- **Instructions to follow**:
Each entry shown below is to be reproduced exactly.

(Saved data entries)

────────────────────

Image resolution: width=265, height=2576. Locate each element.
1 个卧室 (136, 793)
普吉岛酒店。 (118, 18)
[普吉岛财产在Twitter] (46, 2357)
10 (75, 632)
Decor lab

────────────────────

- **Expected output**:
Image resolution: width=265, height=2576. Locate each element.
1 个卧室 (136, 793)
普吉岛酒店。 (118, 18)
[普吉岛财产在Twitter] (46, 2357)
10 (75, 632)
Decor lab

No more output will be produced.